In other words, since the irq_work will trigger when something is waiting
for it, it could handle all the updates.
> +
> rb_end_commit(cpu_buffer);
> }
>
> @@ -3486,7 +3518,7 @@ static void check_buffer(struct ring_buffer_per_cpu *cpu_buffer,
> return;
>
> /*
> - * If this interrupted another event,
> + * If this interrupted another event,
> */
> if (atomic_inc_return(this_cpu_ptr(&checking)) != 1)
> goto out;
> @@ -4658,6 +4690,13 @@ rb_get_reader_page(struct ring_buffer_per_cpu *cpu_buffer)

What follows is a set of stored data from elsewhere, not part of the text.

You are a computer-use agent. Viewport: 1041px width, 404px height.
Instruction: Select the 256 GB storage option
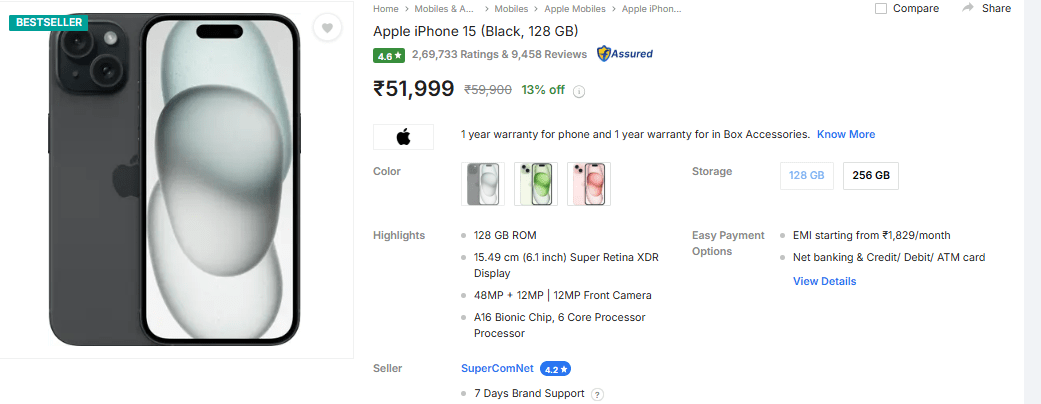click(870, 176)
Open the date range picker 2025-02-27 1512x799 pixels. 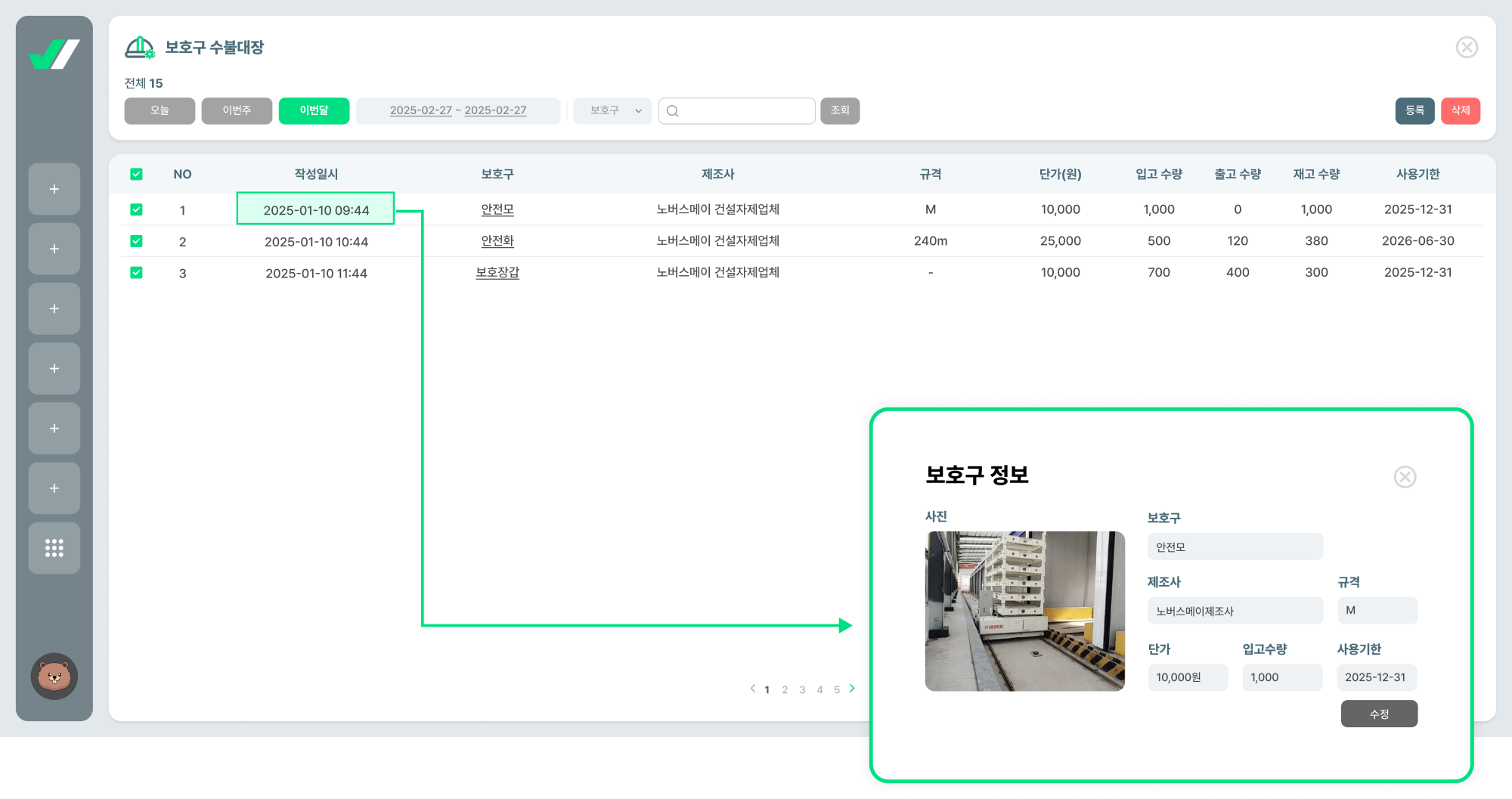coord(458,110)
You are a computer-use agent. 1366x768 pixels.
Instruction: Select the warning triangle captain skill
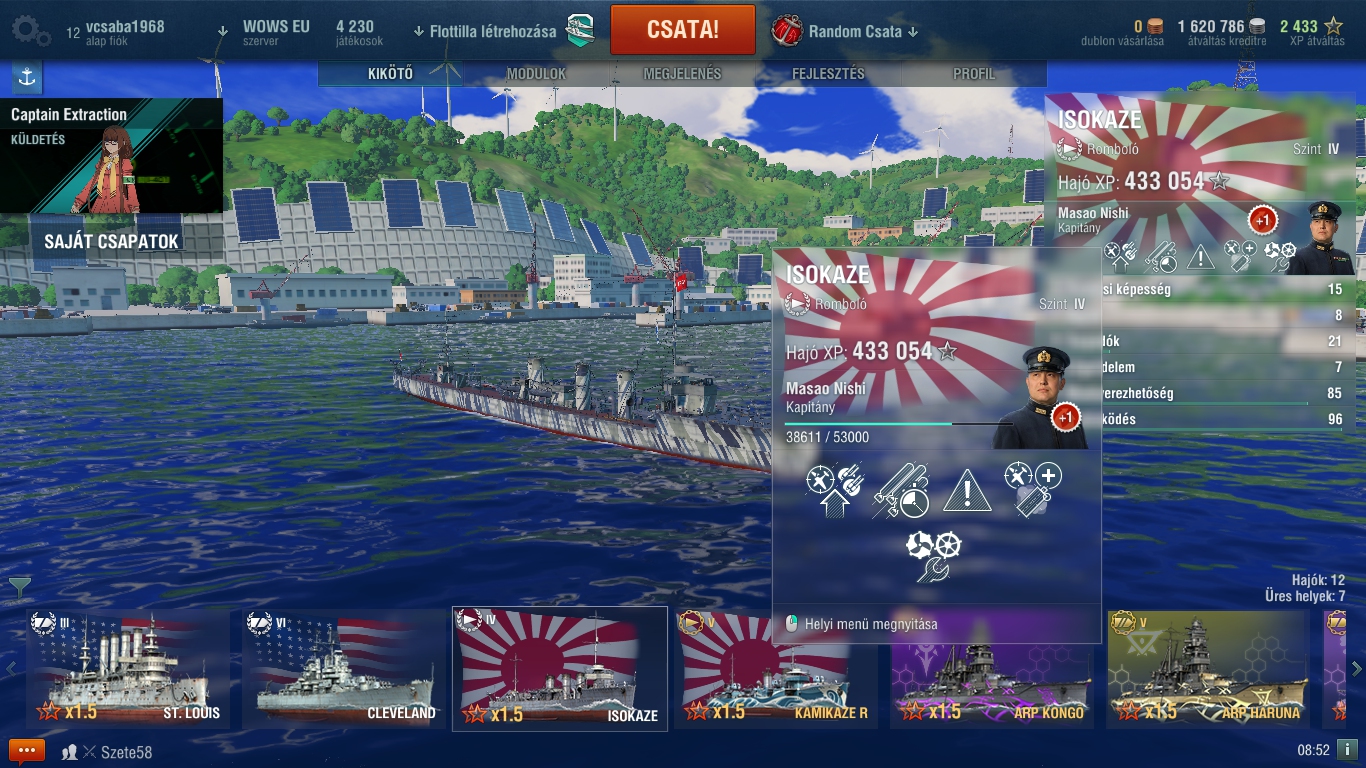pyautogui.click(x=967, y=491)
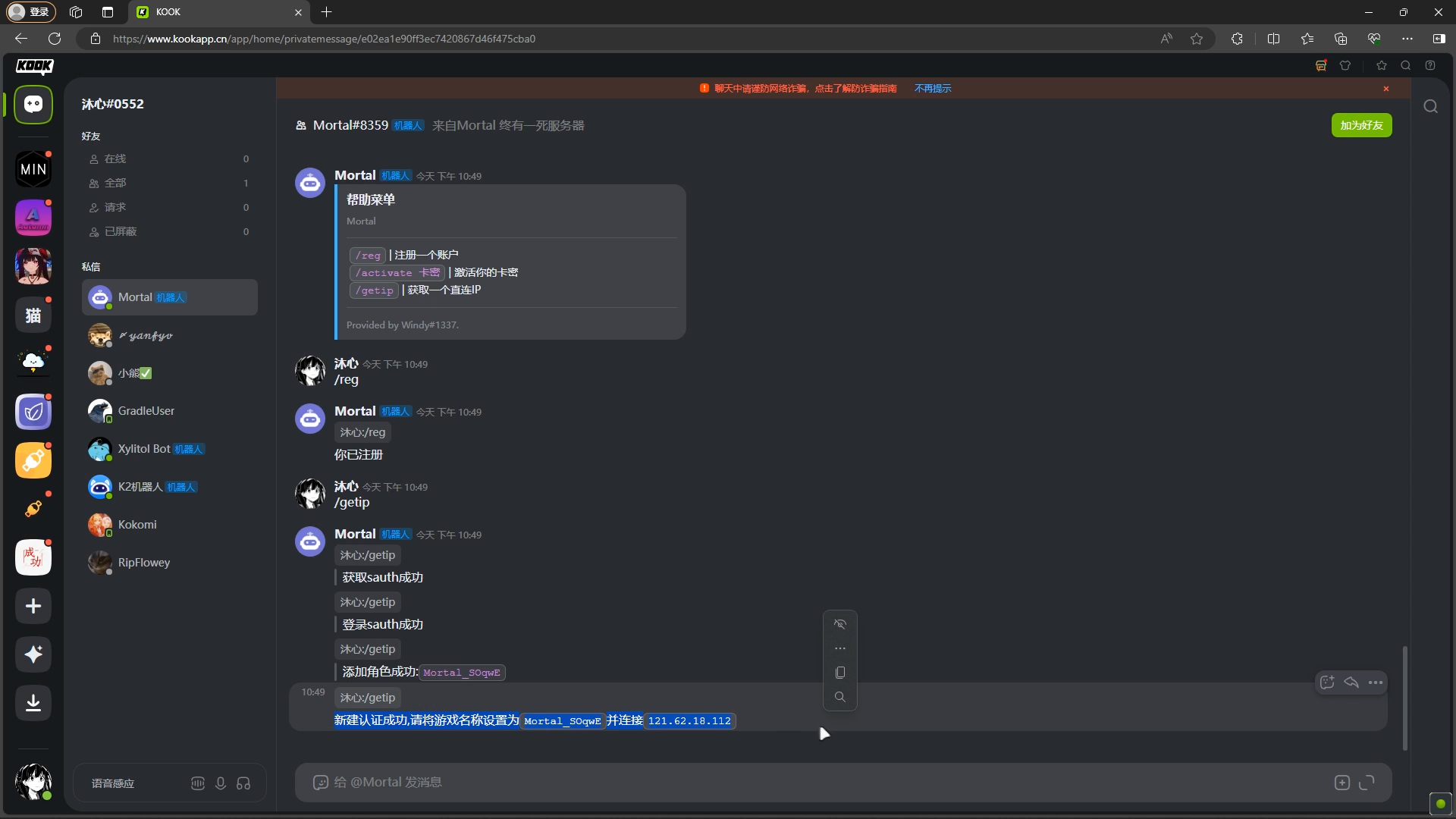The height and width of the screenshot is (819, 1456).
Task: Click the expand message icon bottom right
Action: pyautogui.click(x=1367, y=782)
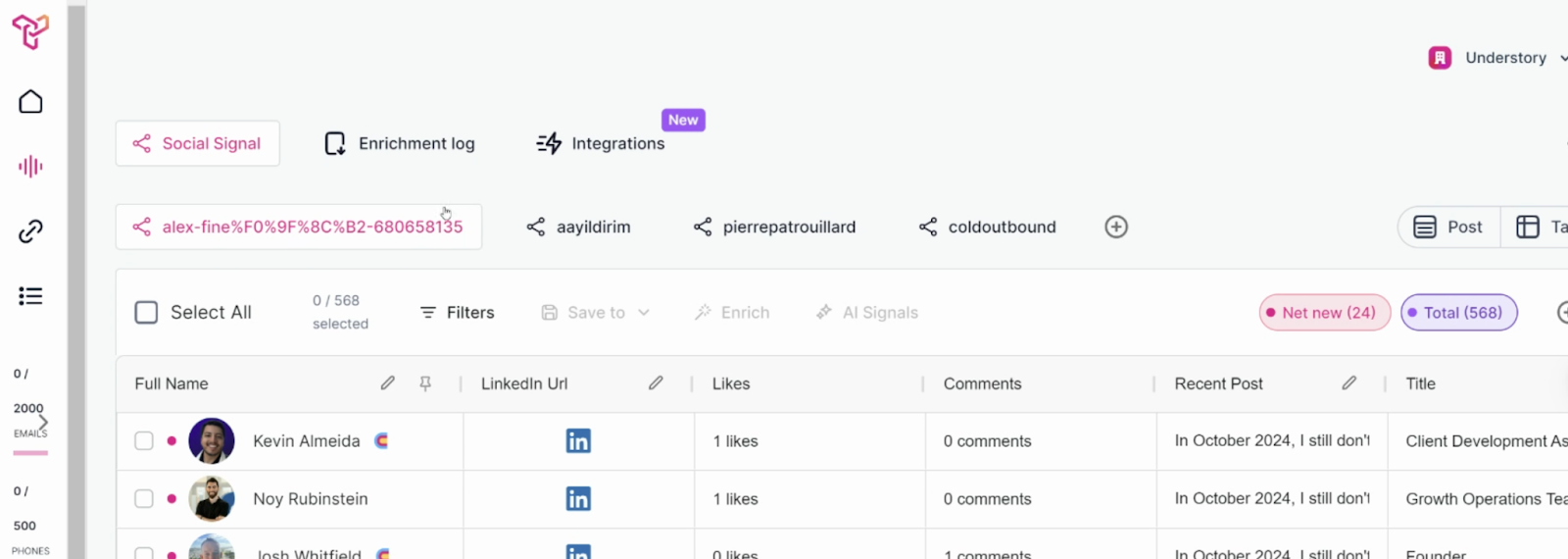Image resolution: width=1568 pixels, height=559 pixels.
Task: Open Noy Rubinstein's LinkedIn icon
Action: [x=578, y=499]
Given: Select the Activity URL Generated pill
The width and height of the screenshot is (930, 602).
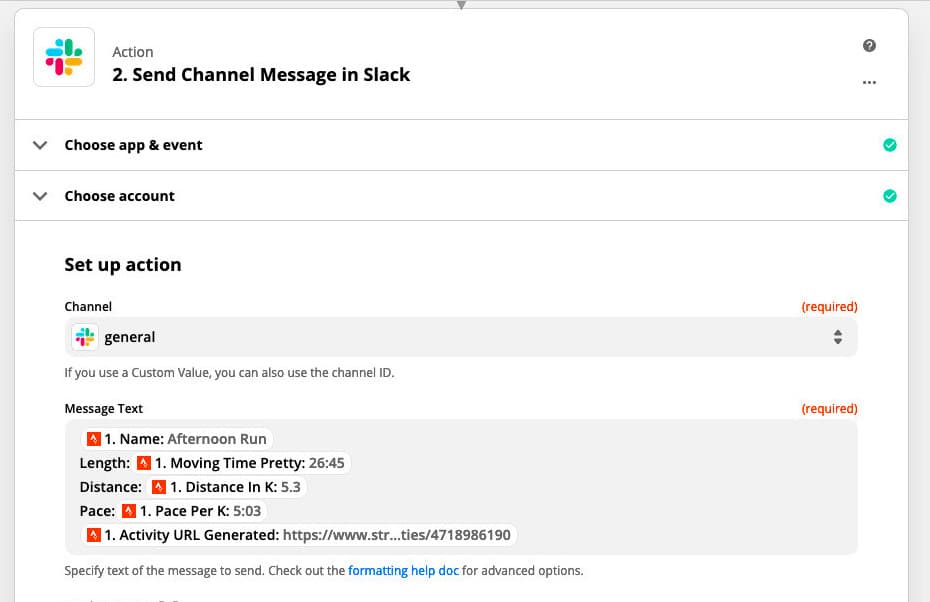Looking at the screenshot, I should click(299, 535).
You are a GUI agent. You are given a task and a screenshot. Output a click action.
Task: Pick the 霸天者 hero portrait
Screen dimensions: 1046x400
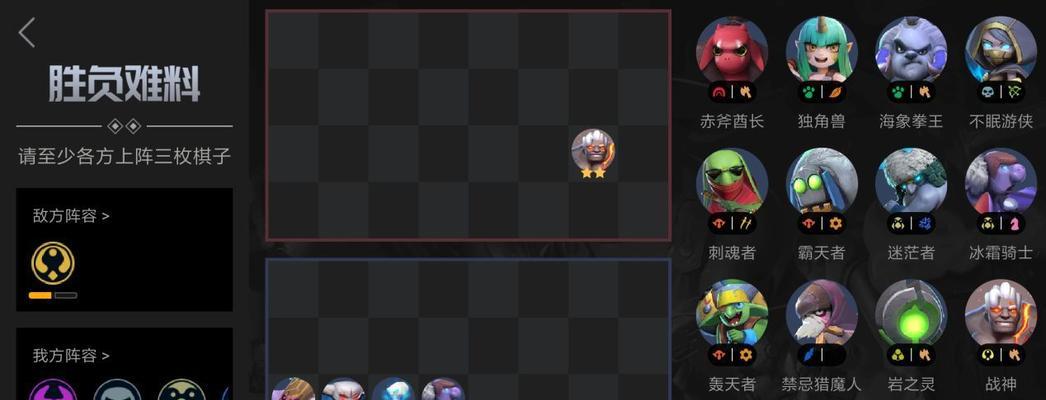pyautogui.click(x=821, y=183)
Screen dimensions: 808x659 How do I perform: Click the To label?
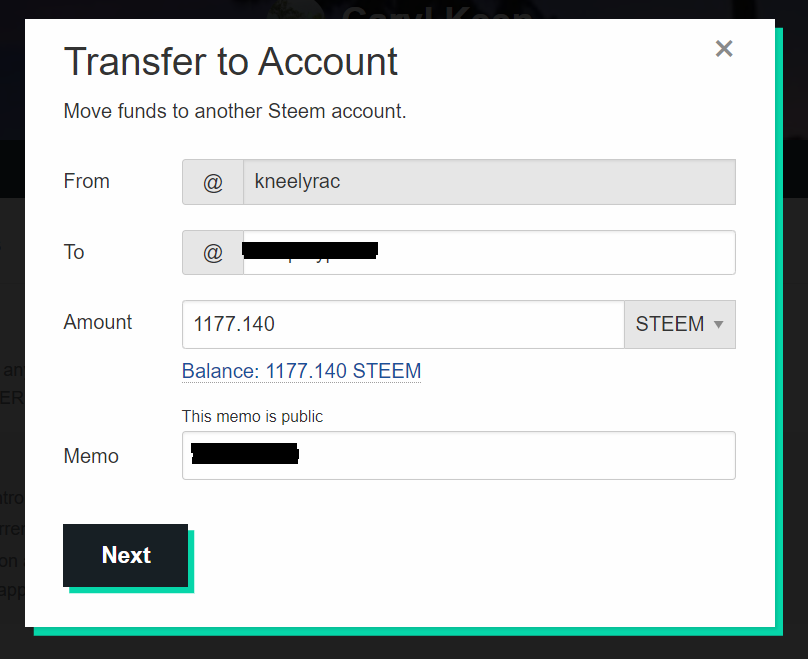click(x=74, y=252)
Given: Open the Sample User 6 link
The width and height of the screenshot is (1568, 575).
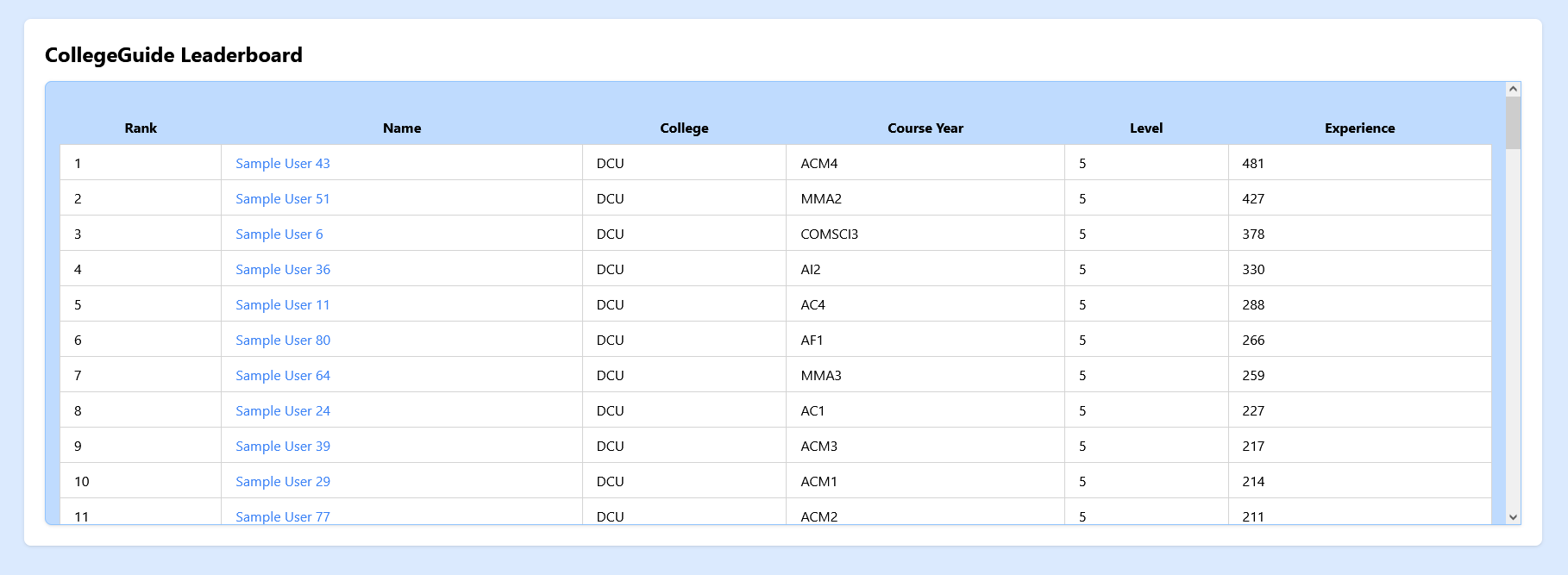Looking at the screenshot, I should pos(279,234).
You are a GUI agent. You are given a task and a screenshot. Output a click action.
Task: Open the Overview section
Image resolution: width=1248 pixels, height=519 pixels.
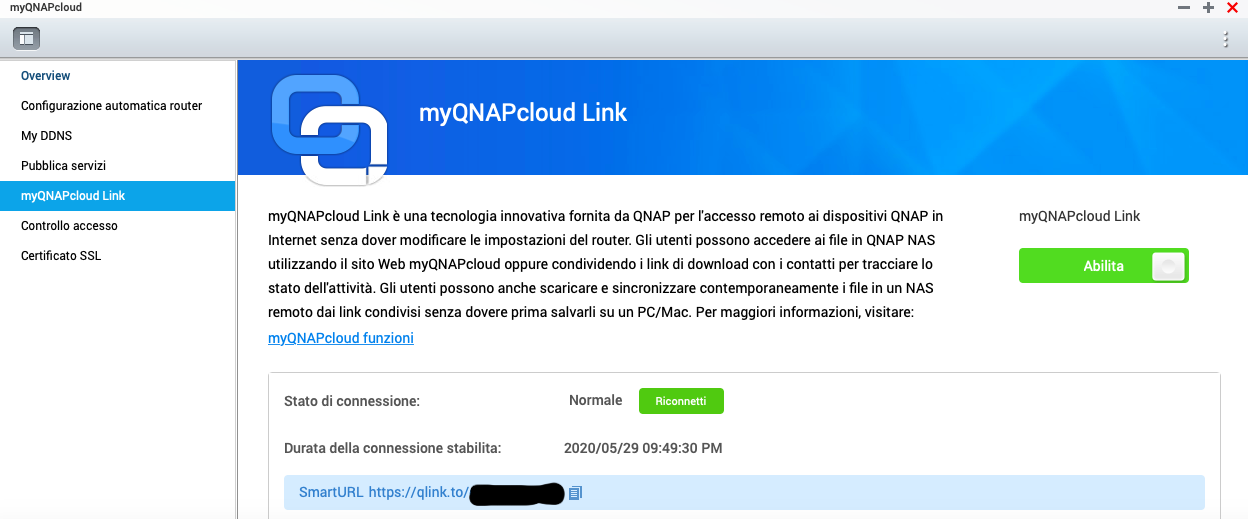coord(46,76)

> cpu_buffer->last_overrun = overwrite;
> }
>
> + if (cpu_buffer->mapped) {
> + WRITE_ONCE(cpu_buffer->meta_page->reader_page.read, 0);
> + WRITE_ONCE(cpu_buffer->meta_page->reader_page.id, reader->id);
> + WRITE_ONCE(cpu_buffer->meta_page->reader_page.lost_events, cpu_buffer->lost_events);
> + WRITE_ONCE(cpu_buffer->meta_page->pages_read, local_read(&cpu_buffer->pages_read));
> + }
> +
> goto again;
>
> out:
> @@ -4724,6 +4763,13 @@ static void rb_advance_reader(struct ring_buffer_per_cpu *cpu_buffer)
>
> length = rb_event_length(event);
> cpu_buffer->reader_page->read += length;
> +
> + if (cpu_buffer->mapped) {
> + WRITE_ONCE(cpu_buffer->meta_page->reader_page.read,
> + cpu_buffer->reader_page->read);
> + WRITE_ONCE(cpu_buffer->meta_page->read,
> + cpu_buffer->read);
> + }
> }
>
> static void rb_advance_iter(struct ring_buffer_iter *iter)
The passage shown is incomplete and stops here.